[Stored items]
[Start of Attachment]

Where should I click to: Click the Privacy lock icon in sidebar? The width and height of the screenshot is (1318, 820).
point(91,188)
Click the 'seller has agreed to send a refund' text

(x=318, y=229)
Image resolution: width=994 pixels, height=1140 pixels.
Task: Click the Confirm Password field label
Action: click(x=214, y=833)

[End of Attachment]

### Work to complete
Return the data in full, exactly as it appears above.

### Task solution
Where should I click to: Click the Privacy lock icon in sidebar? The width and height of the screenshot is (1318, 820).
point(91,188)
Click the 'seller has agreed to send a refund' text

(x=318, y=229)
Image resolution: width=994 pixels, height=1140 pixels.
Task: Click the Confirm Password field label
Action: click(x=214, y=833)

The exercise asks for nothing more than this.